Rima XLII

Cuando me lo contaron sentí el frío
de una hoja de acero en las entrañas;
me apoyé contra el muro, y un instante
la conciencia perdí de dónde estaba.

Cayó sobre mi espíritu la noche,
en ira y en piedad se anegó el alma.
¡Y entonces comprendí por qué se llora,
y entonces comprendí por qué se mata!

Pasó la nube de dolor…. Con pena
logré balbucear breves palabras…
¿Quién me dio la noticia?… Un fiel amigo…
Me hacía un gran favor… Le di las gracias.

Y yo se las doy a un Bécquer que cada día que leo algo suyo me conquista un poco más.
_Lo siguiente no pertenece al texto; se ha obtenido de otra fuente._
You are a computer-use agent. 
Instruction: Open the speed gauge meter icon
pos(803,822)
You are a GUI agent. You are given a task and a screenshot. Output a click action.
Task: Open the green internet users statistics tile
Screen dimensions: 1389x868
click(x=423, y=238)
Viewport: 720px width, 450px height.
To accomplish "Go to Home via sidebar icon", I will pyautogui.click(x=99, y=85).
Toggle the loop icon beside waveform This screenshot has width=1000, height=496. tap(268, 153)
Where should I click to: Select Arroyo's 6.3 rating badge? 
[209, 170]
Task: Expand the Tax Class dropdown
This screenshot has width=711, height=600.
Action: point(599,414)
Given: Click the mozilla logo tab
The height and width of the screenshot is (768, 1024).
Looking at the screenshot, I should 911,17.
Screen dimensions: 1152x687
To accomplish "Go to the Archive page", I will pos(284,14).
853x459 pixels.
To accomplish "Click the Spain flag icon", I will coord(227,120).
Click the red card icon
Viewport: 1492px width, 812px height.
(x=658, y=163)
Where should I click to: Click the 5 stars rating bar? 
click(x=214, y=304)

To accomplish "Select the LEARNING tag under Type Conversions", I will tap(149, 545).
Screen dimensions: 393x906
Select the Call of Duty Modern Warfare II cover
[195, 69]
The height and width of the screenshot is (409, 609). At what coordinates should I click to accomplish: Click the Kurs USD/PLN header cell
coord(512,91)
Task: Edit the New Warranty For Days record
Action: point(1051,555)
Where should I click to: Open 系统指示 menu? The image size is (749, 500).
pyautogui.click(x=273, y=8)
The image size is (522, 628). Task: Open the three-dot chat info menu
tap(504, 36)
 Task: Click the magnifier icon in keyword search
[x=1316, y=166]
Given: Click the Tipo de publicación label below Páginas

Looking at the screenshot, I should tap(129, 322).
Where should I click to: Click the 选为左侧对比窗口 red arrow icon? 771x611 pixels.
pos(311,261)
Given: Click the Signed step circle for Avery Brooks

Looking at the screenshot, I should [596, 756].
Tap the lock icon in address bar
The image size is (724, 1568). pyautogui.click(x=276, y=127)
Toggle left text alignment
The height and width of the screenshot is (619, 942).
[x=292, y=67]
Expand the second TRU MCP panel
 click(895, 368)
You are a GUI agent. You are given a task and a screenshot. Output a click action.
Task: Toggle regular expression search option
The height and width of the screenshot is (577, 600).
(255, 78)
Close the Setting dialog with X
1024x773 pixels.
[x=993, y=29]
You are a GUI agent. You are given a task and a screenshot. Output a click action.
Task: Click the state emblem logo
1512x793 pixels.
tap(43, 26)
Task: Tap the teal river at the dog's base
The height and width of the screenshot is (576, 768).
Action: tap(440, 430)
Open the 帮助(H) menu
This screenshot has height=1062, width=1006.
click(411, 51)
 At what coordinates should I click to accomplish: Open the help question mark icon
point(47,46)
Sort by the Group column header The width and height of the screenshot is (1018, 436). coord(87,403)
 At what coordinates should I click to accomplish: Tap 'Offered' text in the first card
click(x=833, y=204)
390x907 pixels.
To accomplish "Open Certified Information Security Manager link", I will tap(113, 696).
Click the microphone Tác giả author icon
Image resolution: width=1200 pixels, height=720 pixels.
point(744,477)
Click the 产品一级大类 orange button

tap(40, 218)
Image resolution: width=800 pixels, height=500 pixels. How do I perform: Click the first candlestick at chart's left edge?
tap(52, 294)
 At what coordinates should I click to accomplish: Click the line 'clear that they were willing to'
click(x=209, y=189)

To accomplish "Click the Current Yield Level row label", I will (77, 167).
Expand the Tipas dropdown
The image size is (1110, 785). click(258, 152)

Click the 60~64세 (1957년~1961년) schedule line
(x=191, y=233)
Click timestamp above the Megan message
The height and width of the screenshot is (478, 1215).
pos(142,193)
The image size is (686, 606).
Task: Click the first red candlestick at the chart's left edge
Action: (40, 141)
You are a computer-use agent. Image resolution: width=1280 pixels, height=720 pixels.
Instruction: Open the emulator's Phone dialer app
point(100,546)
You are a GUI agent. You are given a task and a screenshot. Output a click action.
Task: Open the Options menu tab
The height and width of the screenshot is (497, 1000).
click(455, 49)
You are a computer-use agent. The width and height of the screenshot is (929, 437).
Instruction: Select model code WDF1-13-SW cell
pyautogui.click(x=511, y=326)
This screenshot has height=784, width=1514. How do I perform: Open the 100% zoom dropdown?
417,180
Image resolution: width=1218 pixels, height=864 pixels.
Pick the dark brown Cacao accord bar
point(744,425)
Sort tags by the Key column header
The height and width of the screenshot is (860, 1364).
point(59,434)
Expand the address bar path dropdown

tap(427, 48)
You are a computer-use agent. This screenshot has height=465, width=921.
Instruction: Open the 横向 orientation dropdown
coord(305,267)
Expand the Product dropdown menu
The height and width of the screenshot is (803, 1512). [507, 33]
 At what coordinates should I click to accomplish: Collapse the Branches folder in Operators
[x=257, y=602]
Mis clases de literatura del s.XX no son lo que yo hubiera esperado en un principio… pero no puedo negar que son didácticas, que vemos poesías extraordinariamente bonitas, que las comparamos con la teoría que el profesor nos da de un modo más o menos efectivo… que aprendo, en fin. He querido subir esta poesía de Bécquer que vi ayer y que me encantó. El profesor hizo un análisis de ella muy interesante. Yo destacaré de todo lo que dijo cómo Bécquer describe espléndidamente las emociones que suscita una pésima noticia, así como nos dice quién fue el portador de dicha noticia, pero en ningún momento la comparte más allá de una leve sugerencia. ¡Tanto revuelo por una noticia y el autor nos deja con las ganas de saber cuál es! Magistral.